A partir de ahora, cualquier aumento dispuesto por una provincia o municipio ya no impactará en el aporte nacional, que quedará congelado sobre aquel parámetro de junio. En la práctica, si un distrito sube el boleto, la porción que paga el Estado nacional no crecerá, por lo que la diferencia recaerá directamente sobre los pasajeros o sobre las arcas locales.
Actualmente, los beneficiarios de la tarifa social abonan el 55 por ciento del boleto, mientras que el 45 restante lo financia el gobierno central.

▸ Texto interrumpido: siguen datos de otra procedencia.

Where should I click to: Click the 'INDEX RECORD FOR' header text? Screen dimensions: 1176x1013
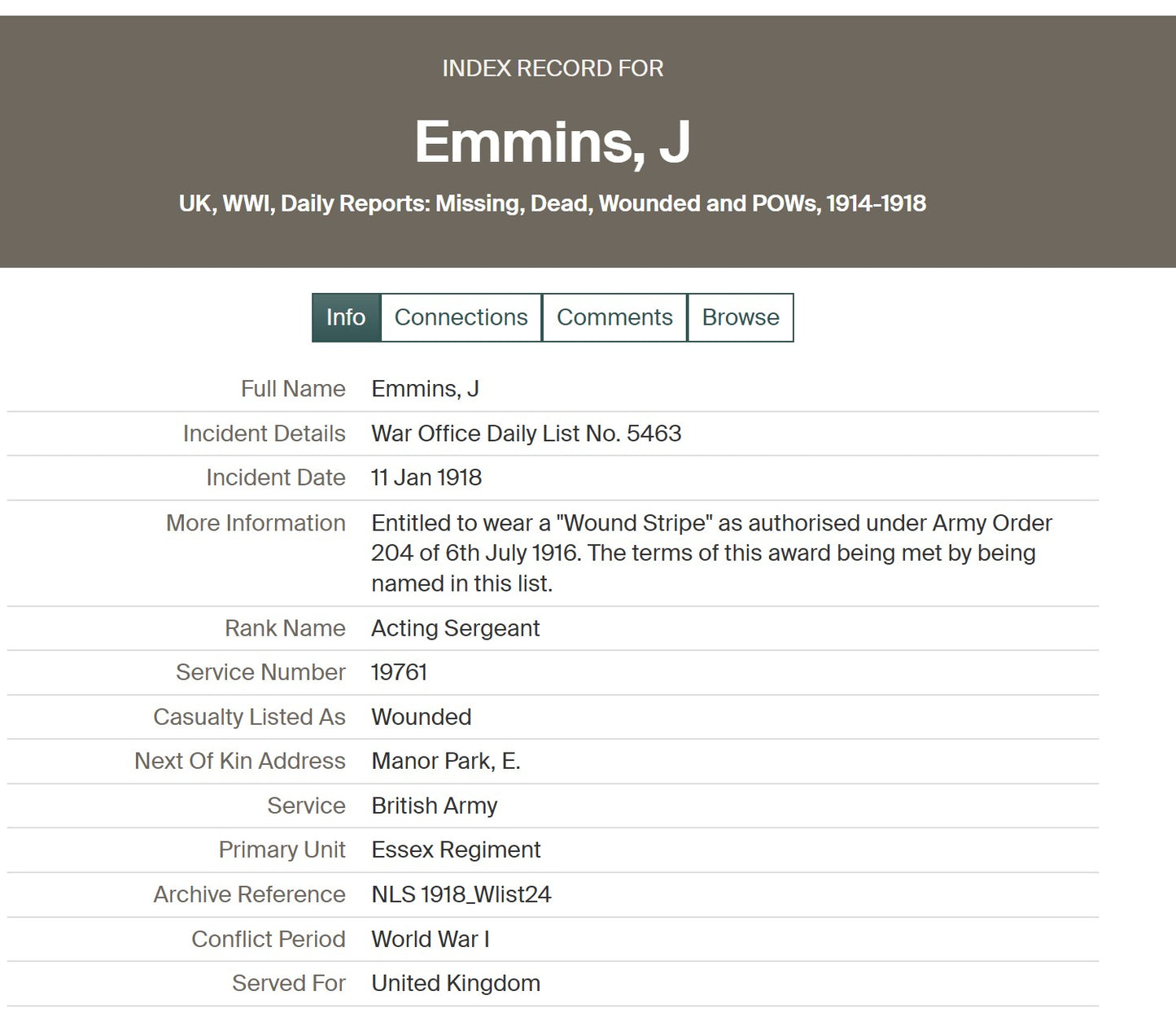point(553,68)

Sin embargo, ese equilibrio se irá rompiendo a medida que pasen los meses y los cuadros tarifarios se actualicen por encima del valor congelado, reduciendo progresivamente la incidencia del subsidio nacional.
La Secretaría de Transporte justificó la modificación argumentando que las actualizaciones tarifarias responden a decisiones provinciales y municipales, lo que generaba «una dinámica heterogénea» que repercutía de manera automática e imprevisible sobre el presupuesto nacional, y que ahora, con el nuevo esquema, desliga los aumentos locales de la partida nacional.
Menor protección estatal
No obstante, la contracara es que los titulares del beneficio —jubilados, pensionados, personal doméstico, veteranos de Malvinas y tenedores de la Asignación Universal por Hijo, entre otros— verán reducida la protección estatal ante nuevas subas, a menos que cada provincia o municipio decida compensar con fondos propios la diferencia.
En el AMBA
Mientras tanto, en el Área Metropolitana de Buenos Aires, la Secretaría de Transporte ya mantuvo reuniones con empresarios del sector para analizar la deuda acumulada en subsidios, en un escenario que anticipa nuevas tensiones financieras entre los distintos niveles del Estado.